To the editors:

Many years ago U.S. feminists, rightfully angry at the abuse and neglect of women and children taking place as a result of male alcoholism, embraced the temperance movement as a women’s cause. History has shown that the temperance movement was only marginally concerned with alcohol; it was driven by ethnic, religious, and class prejudices against the predominantly Catholic (and also Jewish) European immigrants who were coming into U.S. cities at the time. By associating themselves with this, early feminists did themselves a great disservice, and ended up hurting their own cause.

Current antipornography initiatives, in my opinion, are largely driven by similar prejudices. Allow me to quote critic Maureen Mullarkey in The Nation, May 30, 1987: “The eye for smut is sharper than the eye for our own subterranean biases and fears. Behind the catchphrases of the porn squad . . . crouches the tattered old fear of masturbation. Lurking, too, is the ancient repugnance of the Better Sort for the desolate and down-and-out who inhabit port districts. The sexuality of ‘that element’ is a menacing netherworld, condemned as obscene because it reminds us of the fragility of our well-being. Antiporn crusades are a symbolic barrier between us and them, illusory buffers against all wayward, darkling encroachments on our slender margins of safety. Such movements are cruel in that they fail to address the conditions that help create and sustain ‘offensive’ populations of the economically or emotionally disenfranchised.”

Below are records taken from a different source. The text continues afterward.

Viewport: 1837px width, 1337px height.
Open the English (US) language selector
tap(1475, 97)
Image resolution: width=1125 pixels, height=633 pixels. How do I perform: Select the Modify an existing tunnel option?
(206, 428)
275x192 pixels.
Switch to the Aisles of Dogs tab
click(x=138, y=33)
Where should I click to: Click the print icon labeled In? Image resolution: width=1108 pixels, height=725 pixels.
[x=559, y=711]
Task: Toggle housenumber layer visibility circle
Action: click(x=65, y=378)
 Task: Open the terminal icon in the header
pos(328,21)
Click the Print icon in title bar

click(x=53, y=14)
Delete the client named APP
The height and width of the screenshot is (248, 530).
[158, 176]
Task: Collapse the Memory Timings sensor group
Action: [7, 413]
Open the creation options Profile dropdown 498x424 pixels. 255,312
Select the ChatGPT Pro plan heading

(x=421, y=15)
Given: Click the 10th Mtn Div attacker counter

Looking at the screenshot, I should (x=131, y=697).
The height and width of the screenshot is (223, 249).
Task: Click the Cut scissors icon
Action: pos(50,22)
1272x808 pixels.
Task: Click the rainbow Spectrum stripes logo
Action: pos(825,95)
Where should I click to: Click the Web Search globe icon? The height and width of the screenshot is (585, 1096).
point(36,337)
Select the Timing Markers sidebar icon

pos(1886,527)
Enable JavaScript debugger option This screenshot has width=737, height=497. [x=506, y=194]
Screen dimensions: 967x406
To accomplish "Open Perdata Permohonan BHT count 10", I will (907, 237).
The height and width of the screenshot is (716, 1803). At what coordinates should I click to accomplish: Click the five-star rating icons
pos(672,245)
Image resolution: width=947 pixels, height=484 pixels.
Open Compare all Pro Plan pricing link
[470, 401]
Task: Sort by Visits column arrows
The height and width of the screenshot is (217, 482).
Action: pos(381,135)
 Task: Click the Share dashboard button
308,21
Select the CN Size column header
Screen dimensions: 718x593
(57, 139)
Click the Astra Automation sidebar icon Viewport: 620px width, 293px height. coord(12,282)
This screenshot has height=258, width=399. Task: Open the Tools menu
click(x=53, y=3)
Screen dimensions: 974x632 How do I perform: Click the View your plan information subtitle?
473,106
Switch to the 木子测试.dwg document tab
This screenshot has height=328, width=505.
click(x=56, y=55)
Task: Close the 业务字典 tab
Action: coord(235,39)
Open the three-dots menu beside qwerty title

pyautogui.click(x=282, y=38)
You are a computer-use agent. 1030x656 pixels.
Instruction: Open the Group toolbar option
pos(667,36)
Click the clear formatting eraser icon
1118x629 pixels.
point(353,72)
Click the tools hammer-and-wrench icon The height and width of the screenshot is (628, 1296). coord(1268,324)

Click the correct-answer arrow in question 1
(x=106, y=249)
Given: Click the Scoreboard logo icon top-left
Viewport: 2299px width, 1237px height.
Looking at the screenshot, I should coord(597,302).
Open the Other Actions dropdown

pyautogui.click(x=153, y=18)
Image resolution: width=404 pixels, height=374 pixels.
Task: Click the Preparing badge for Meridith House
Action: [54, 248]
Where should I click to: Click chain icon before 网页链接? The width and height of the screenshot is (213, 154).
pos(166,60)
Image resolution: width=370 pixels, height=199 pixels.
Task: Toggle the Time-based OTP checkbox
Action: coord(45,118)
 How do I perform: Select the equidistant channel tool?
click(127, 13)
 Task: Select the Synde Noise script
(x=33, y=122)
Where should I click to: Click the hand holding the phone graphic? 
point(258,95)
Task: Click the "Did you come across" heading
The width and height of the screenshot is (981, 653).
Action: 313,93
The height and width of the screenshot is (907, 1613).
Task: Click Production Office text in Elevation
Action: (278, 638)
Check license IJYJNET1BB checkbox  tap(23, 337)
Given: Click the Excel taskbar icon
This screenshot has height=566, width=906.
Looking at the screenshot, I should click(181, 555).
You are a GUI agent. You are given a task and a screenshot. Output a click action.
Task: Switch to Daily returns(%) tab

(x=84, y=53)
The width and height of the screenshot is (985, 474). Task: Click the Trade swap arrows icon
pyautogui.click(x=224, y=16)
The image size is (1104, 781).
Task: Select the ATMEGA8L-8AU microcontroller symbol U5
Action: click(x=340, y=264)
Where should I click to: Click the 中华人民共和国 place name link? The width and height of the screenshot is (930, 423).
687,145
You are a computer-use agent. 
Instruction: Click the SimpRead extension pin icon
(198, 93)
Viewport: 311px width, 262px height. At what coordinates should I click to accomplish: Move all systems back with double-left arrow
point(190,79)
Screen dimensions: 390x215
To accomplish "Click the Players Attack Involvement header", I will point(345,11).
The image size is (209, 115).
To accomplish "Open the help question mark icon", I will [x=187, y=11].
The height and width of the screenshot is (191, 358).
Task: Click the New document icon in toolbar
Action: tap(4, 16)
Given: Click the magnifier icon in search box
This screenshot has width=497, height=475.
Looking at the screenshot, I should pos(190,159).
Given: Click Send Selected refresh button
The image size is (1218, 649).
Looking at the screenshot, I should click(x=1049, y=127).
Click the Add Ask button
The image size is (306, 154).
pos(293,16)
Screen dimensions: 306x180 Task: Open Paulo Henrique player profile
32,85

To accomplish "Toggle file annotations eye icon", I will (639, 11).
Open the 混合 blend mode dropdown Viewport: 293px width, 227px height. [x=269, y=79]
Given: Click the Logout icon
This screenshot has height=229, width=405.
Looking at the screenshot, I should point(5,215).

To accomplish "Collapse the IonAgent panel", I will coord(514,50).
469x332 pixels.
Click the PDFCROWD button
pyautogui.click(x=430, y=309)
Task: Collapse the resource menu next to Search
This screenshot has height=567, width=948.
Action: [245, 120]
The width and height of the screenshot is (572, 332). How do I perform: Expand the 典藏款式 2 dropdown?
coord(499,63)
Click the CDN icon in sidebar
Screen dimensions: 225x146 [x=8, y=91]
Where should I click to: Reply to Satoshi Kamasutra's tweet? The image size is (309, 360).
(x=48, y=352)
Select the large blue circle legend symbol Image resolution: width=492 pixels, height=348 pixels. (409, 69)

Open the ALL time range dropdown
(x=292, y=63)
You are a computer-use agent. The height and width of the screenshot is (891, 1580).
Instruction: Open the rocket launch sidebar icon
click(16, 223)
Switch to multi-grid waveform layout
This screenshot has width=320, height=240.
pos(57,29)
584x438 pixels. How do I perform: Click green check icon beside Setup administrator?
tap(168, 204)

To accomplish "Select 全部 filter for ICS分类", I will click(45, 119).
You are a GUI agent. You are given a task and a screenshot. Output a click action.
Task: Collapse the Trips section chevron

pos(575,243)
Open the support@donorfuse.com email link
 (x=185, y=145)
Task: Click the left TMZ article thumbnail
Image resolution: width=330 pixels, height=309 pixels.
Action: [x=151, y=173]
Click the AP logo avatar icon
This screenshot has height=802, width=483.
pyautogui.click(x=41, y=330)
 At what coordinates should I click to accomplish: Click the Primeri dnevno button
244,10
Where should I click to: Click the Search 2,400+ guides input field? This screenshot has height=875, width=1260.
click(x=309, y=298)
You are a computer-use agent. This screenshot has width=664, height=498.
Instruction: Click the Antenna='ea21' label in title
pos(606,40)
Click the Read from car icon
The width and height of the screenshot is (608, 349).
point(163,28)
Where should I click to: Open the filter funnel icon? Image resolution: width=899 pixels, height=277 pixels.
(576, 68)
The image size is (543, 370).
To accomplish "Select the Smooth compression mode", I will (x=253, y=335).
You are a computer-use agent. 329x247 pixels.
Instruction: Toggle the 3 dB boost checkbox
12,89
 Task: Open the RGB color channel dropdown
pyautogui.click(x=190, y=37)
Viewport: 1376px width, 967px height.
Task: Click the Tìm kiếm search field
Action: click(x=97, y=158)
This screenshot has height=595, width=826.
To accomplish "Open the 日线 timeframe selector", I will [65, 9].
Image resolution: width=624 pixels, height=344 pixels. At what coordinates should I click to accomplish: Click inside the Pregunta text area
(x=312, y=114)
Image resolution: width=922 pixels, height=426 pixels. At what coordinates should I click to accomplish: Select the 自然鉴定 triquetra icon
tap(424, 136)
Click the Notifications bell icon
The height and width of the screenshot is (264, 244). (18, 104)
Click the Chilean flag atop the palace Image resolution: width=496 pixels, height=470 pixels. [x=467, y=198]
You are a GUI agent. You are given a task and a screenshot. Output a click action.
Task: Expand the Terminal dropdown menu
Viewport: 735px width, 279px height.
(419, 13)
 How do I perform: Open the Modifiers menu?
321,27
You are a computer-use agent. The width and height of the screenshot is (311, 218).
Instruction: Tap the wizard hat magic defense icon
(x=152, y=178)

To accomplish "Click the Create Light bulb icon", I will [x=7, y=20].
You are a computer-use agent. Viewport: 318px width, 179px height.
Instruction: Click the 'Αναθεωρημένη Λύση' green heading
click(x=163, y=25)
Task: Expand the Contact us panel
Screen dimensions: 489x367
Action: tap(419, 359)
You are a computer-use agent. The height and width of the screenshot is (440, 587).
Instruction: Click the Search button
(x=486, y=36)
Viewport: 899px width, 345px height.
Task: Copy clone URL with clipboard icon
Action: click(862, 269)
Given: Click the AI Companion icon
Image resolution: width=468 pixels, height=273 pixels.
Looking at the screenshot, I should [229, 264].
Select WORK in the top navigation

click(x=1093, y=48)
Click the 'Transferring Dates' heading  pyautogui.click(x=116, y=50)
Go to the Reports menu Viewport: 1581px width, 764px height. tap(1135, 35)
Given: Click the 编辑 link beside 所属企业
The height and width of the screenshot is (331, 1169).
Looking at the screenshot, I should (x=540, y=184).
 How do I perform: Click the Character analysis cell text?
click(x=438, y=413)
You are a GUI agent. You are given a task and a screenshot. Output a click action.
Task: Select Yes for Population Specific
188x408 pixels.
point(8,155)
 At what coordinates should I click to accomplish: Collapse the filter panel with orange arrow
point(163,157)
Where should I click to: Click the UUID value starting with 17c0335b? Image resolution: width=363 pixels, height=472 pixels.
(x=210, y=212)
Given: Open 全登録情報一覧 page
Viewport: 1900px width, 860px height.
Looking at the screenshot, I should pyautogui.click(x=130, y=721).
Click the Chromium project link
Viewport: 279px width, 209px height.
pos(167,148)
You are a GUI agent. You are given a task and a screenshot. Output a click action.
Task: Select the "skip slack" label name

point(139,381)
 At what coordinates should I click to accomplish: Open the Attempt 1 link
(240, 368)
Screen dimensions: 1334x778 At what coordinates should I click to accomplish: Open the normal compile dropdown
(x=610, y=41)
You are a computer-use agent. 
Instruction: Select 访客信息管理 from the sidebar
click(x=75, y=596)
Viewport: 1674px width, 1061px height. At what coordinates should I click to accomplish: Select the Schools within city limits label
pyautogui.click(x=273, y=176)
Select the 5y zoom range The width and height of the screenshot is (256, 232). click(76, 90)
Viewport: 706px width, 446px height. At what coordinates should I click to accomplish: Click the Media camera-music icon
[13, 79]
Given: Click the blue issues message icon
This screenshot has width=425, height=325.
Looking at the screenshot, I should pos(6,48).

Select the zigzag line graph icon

Mullarkey remembers that all true liberation movements are born of compassion. Her acknowledgement that many who seek solace in the empty, vicarious pleasures of pornography are victims of the same alienation and sexual repression feminists fight is heroic in its courageous willingness to be gentle and caring toward those “lumpen” whom the Left so often lionizes in its analyses, but seems to shun and seldom attempts to understand or bond with in any but the most distant, theoretical way.

Pornography is, indeed, a scourge, but like so many others it’s merely a symptom of what Maxwell Bodenheim called a “malady of the soul” that affects the entire society. If writers like Andrea Dworkin [“Reading: The Feminist Mistake,” October 9] want to use their heterophobia as a literary tool to imagine a liberated new world in which homosexual love is a key to a new, elevated consciousness and a nonoppressive civilization, well and good–William Burroughs has been doing just that for years, and it’s about time more women got in on the act (although, unlike Dworkin, Burroughs also remembers to be funny). But to suggest that censorship of the symptom is a cure for the disease–censorship which might very well outlaw Dworkin’s own “fuck”-infested prose–can only bring harm to the very ones who want to create an alternative to today’s sexist, homophobic entertainment. As a daughter of Sappho, Dworkin need only look at her own rich literary and cultural heritage, and the way it’s been censored through the ages, to see that.